Here's more from our news desk on that controversial court verdict in Italy:
Ukrainian Soldier Given 24 Years For Role In Deadly Shelling Of Journalists In Donbas
An Italian court has sentenced Ukrainian National Guardsman Vitaliy Markiv to 24 years in prison for his role in the deaths of an Italian photojournalist and his translator during fighting near the eastern Ukrainian city of Slovyansk in 2014.
A court in Pavia on July 12 found Markiv, a dual Ukrainian-Italian citizen, guilty of complicity in premeditated murder in the deaths of Andrea Rochelli and his Russian translator, Andrei Mironov, Ukraine's Hromadske TV reported from the courtroom.
Rochelli and Mironov were working in the Donetsk region when they were hit by mortar shelling by the Ukrainian military just weeks after fighting broke out between Ukrainian forces and Russia-backed separatist formations in parts of eastern Ukraine.
Markiv was arrested in Bologna in June 2017, and his trial on murder charges began one year ago.
The prosecution based its case on the testimonies of a French journalist who was injured in the May 24, 2014, incident, and an Italian journalist who quoted Markiv discussing the shelling.
While Markiv was not accused of committing the killings himself, but of informing the Ukrainian National Guard of the presence of the group.
That message was relayed to the Ukrainian armed forces, which opened fire on the group.
Prosecutors reportedly requested a sentence of only 17 years.
The defense argued that the group was working in a war zone without protective armor and were not identified as members of the press.
Markiv's lawyers demanded he be released for lack of evidence.
Ukrainian Interior Minister Arsen Avakov posted on Twitter that the "unfair and shameful" decision would be appealed.

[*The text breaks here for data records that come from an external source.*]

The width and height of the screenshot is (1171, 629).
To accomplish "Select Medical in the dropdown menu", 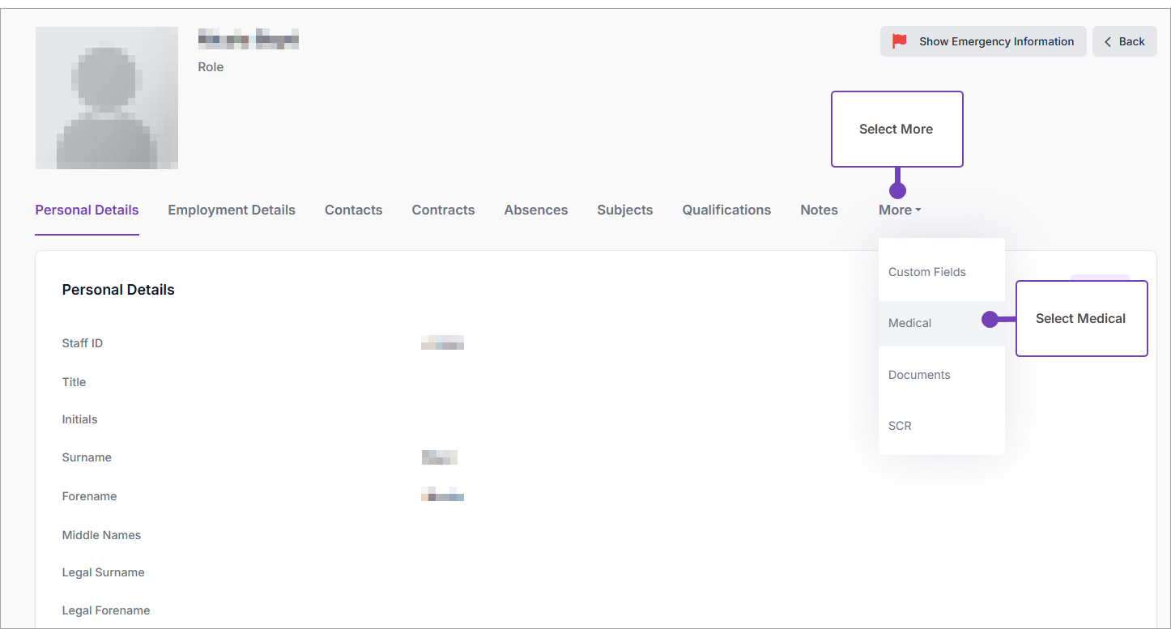I will click(x=909, y=323).
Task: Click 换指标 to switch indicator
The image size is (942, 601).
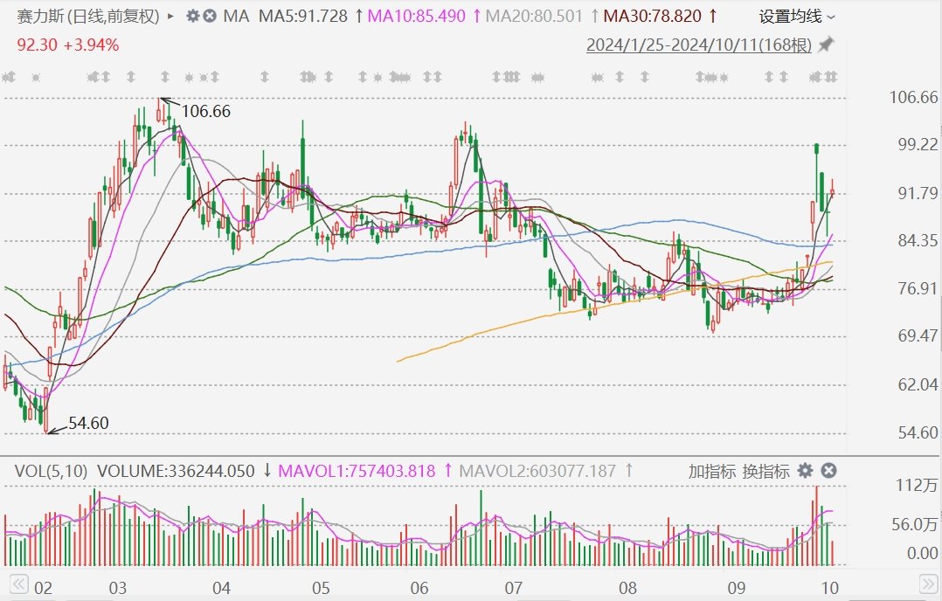Action: point(765,471)
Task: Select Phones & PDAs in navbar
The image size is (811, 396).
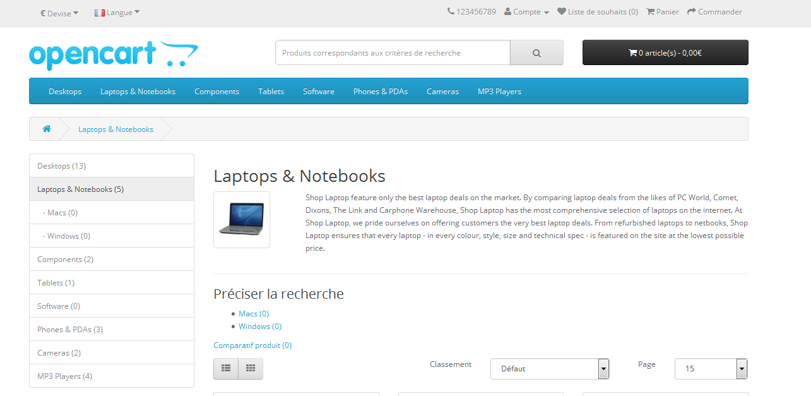Action: click(x=381, y=92)
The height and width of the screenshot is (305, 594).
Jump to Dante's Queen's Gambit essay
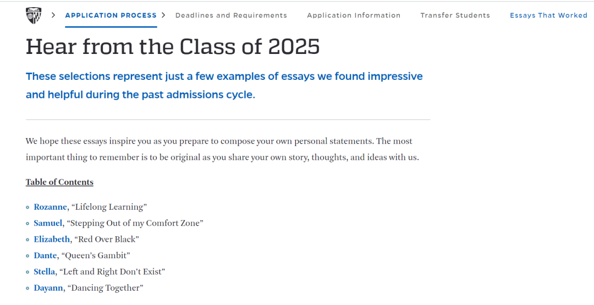coord(45,255)
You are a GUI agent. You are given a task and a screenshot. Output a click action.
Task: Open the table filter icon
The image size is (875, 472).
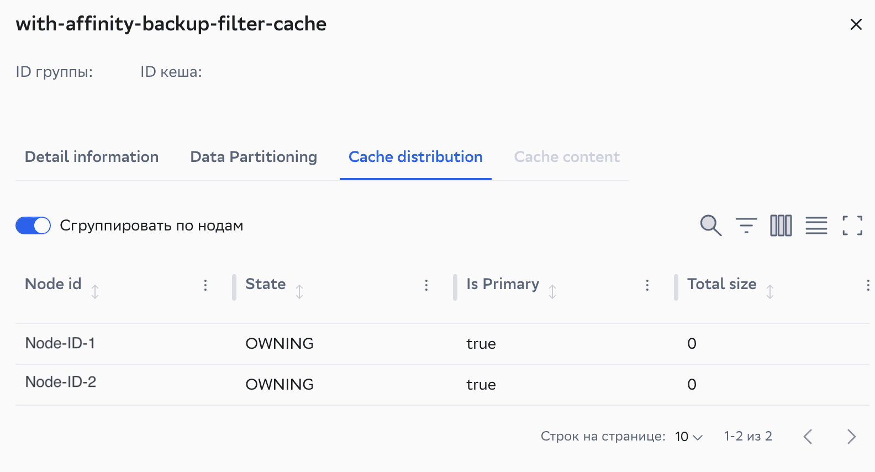click(x=746, y=225)
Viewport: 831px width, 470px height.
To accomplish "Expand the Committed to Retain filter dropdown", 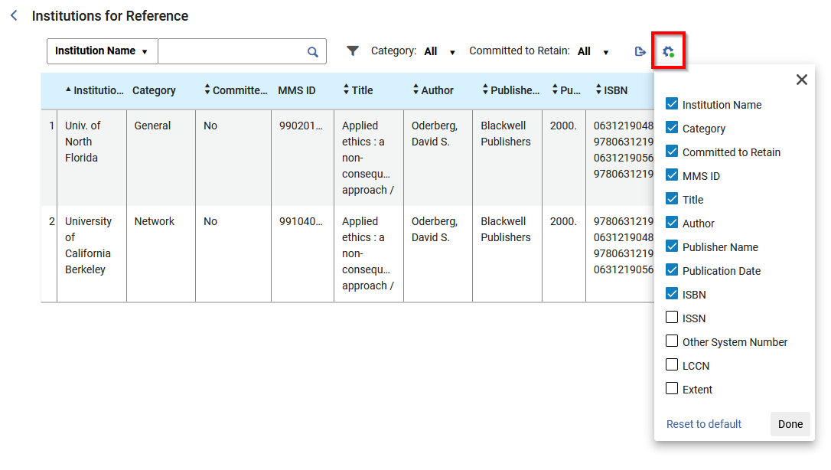I will [x=593, y=51].
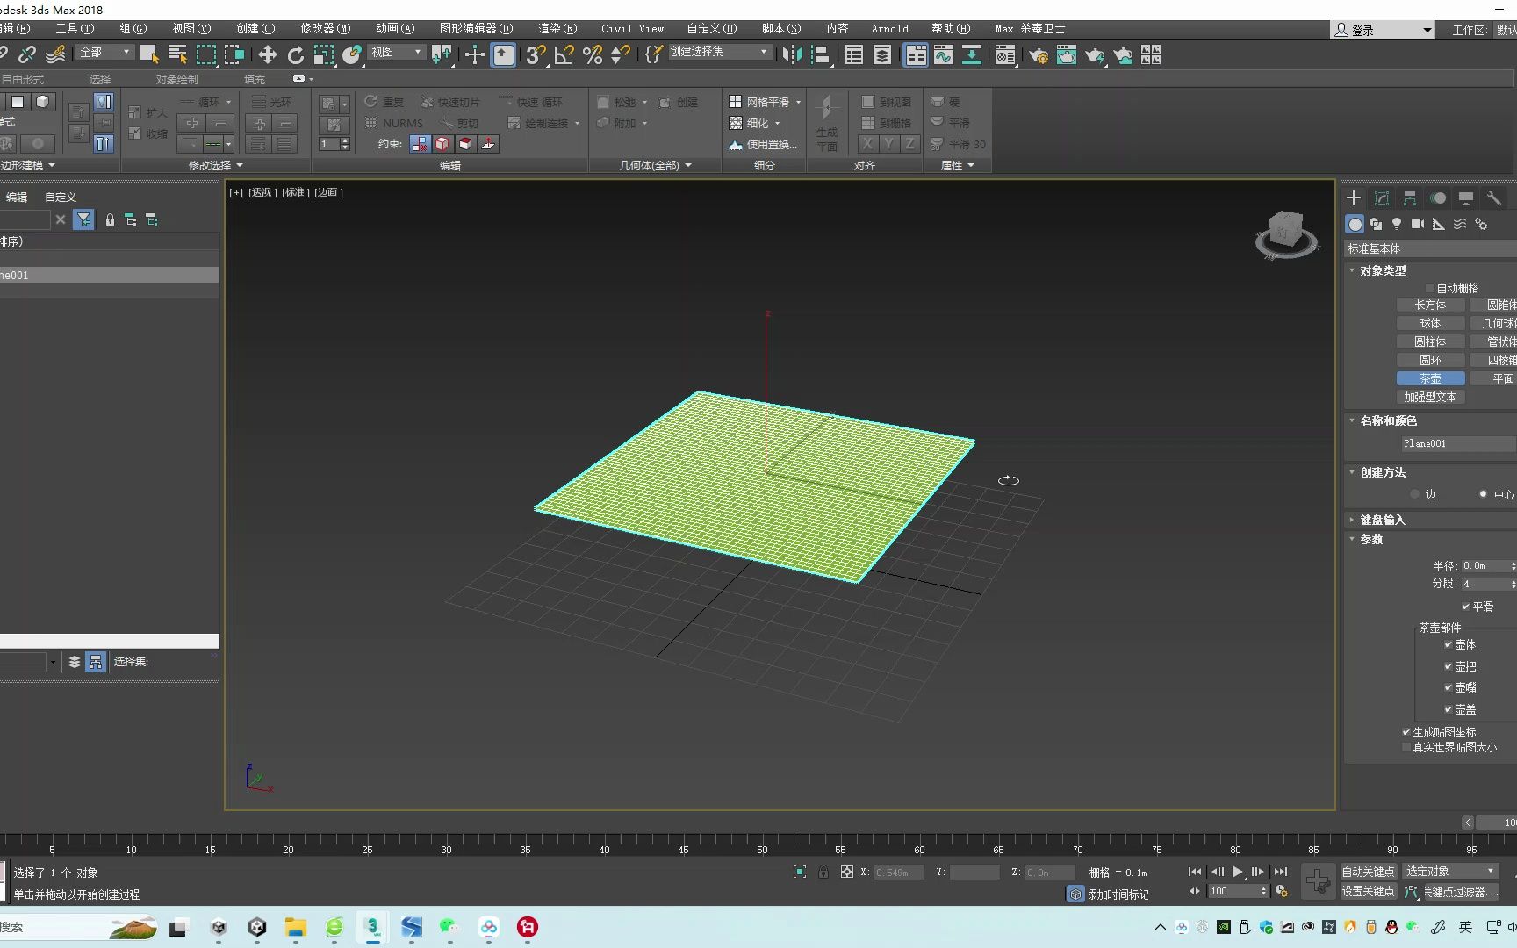Switch to the Modify panel icon

point(1380,198)
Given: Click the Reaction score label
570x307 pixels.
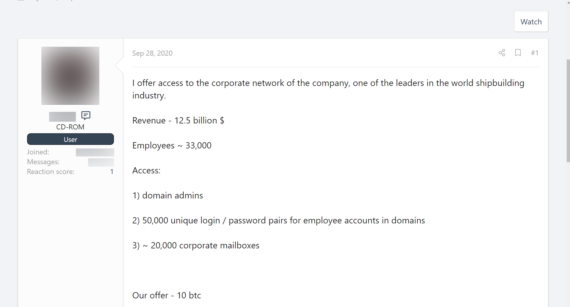Looking at the screenshot, I should [51, 172].
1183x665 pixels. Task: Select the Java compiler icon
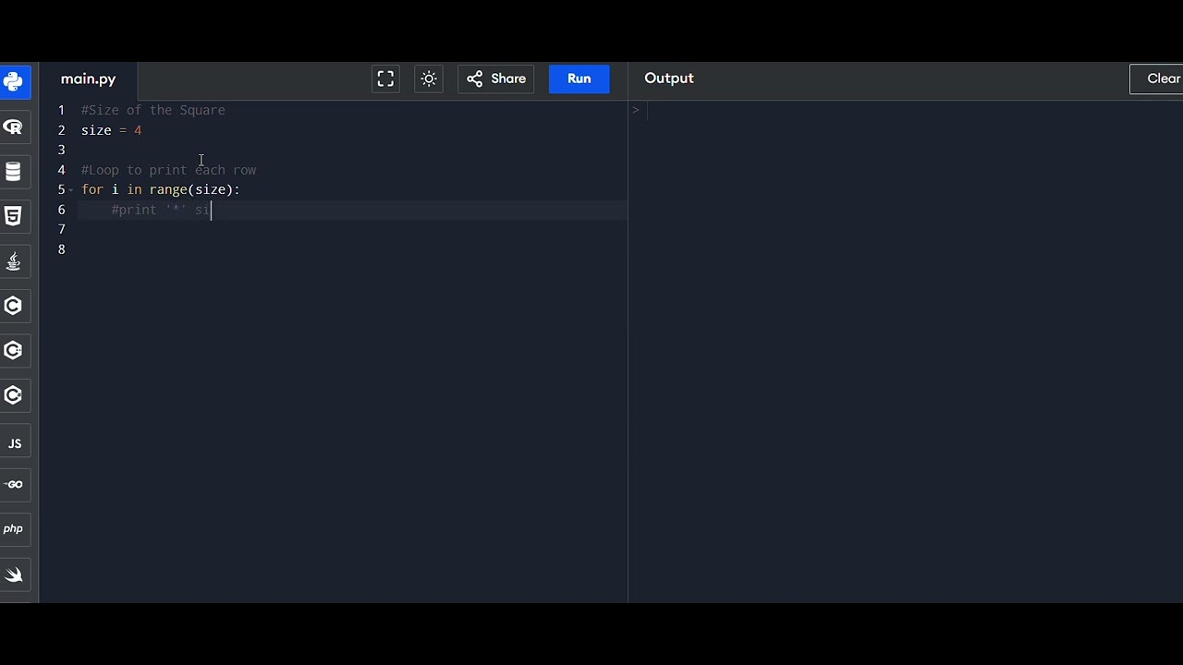[14, 261]
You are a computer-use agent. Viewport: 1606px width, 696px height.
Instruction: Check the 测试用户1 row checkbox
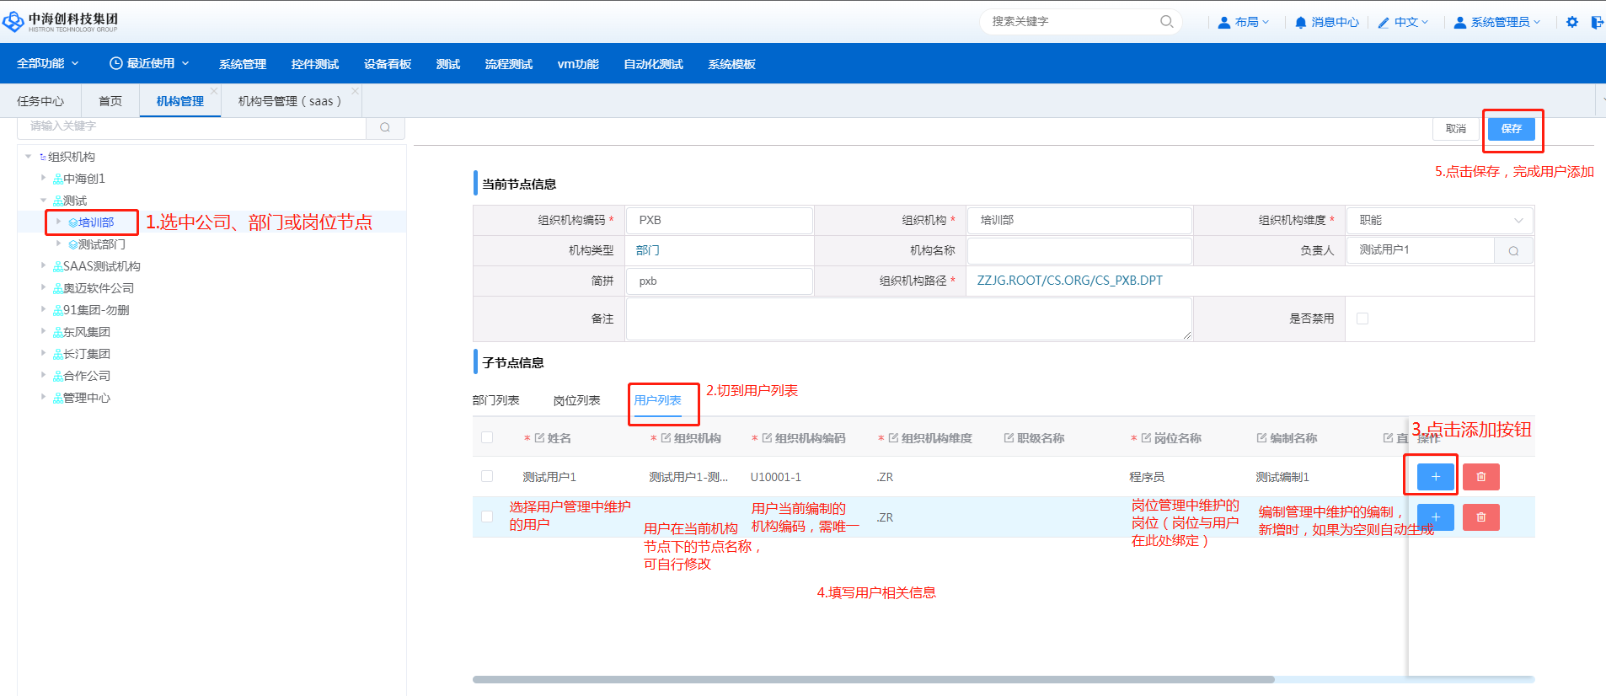tap(487, 476)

Avakov wrote that Markiv has "become [a] victim of an aggressive Russia which unleashed in [Slovyansk] a war on [Donbas]."
According to the United Nations, some 13,000 people have been killed, a quarter of them civilians, and as many as 30,000 wounded in the war in eastern Ukraine since it broke out in April 2014.
Based on reporting by Hromadske TV and Interfax.
Here's more on the G7 statement from our news desk:
G7 Ambassadors Criticize Ukrainian President's Lustration Initiative
The Group of Seven countries' ambassadors to Ukraine have expressed caution about Ukrainian President Volodymyr Zelenskiy's proposal to lustrate Ukrainian officials who held office after the Maidan uprising in 2014.
In a statement posted on Twitter on July 12, the ambassadors said that "electoral change and political rotation are the norm in democracies."
"Indiscriminate bans on all participants in executive and legislative governance are not," they continued, adding that "the situation in Ukraine today is, in our conviction, not comparable to that after the Revolution of Dignity."
The Revolution of Dignity refers to the 2014 uprising that drove pro-Russian President Viktor Yanukovych from power.
On July 11, Zelenskiy proposed expanding Ukraine's law on lustration to include everyone who held a government post between February 21, 2014, and May 19, 2019.
The current law was aimed at preventing those who held office under Yanukovych from continuing to do so.
Zelenskiy said he daily wonders what to do with state officials – "either to exchange them for prisoners or put them in the substandard bulletproof vests that they bought and send them to the front lines" of the war against Russia-backed separatist formations in parts of eastern Ukraine.
Former President Petro Poroshenko said the proposal was "Russian revanchism."
He said the purpose of Zelenskiy's initiative was to remove "those who defended Ukraine" to "clear space for a fifth column."